In the present study, the parameters $a=4/\pi$ and $b=0.14$ are assumed to be constant, which are identical to Winitzki (2008). On the other hand, the parameters c and d are assumed to be functions of $x(\ge 0)$ in order to reduce numerical errors from the built-in inverse error function “erfinv” in MATLAB® for $0.7<x<1$. The argument x is separated into three intervals, $0 \le x < 0.72$, $0.72 \le x < 0.94$, and $0.94 \le x < 1$. A brute-force search is performed to find a set of parameters c and d that minimizes the root mean square of numerical errors in each interval. Then, the parameters c and d are given as follows,

$$\begin{aligned} c(x)= & {} c_1+0.5(c_2-c_1)\tanh \left( \frac{x-0.72}{0.01}\right) +0.5(c_3-c_2)\tanh \left( \frac{x-0.94}{0.01}\right) \\ d(x)= & {} d_1+0.5(d_2-d_1)\tanh \left( \frac{x-0.72}{0.01}\right) +0.5(d_3-d_2)\tanh \left( \frac{x-0.94}{0.01}\right) \end{aligned}$$

with $c_1=0.14$, $c_2=0.1404$, $c_3=0.1415$, $d_1=0.00145$, $d_2=0.0008$, and $d_3=0.0002$.

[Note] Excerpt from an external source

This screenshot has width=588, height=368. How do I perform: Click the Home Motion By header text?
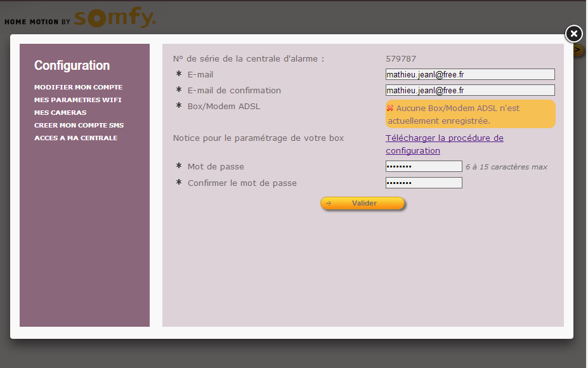tap(37, 22)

Figure 1 shows a comparison between erfinv in MATLAB® and the approximation from Eq. (6). As a reference, the Taylor series expansion of the inverse error function with the number of Taylor series terms $M=20$ and $M=50$ is superimposed as well, where

$$\begin{aligned} \textrm{erf}^{-1}(x) \approx \sum _{m=0}^M \frac{h_m}{2m+1} x^{2m+1} \end{aligned}$$

(7)

with (Carlitz 1963)

$$\begin{aligned} h_m = \sum _{k=0}^{m-1}\frac{h_k h_{m-1-k}}{(k+1)(2k+1)}, \ \ \ h_0=1. \end{aligned}$$

Panel (b) shows the profiles of the function/approximations for $0 \le x \le 1$, and panel (a) shows its expansion for $0.9 \le x \le 1$. Panel (c) shows the relative error, $\eta = |(f-f_\textrm{approx}) /{f} |$. The relative error of the Taylor series expansion is around the machine epsilon of double-precision floating point for a small x. However, the relative error exceeds $10^{-2}$ at $x\approx 0.96$ with $M=20$ and at $x\approx 0.98$ with $M=50$. This result suggests that much higher-degree terms are necessary to approximate the inverse error function near $x=1$ by the Taylor series expansion. The relative error of the new approximation is less than $10^{-4}$ for $x<0.9937$. It should be noted, however, that the new approximation is not invertible since c and d are functions of x.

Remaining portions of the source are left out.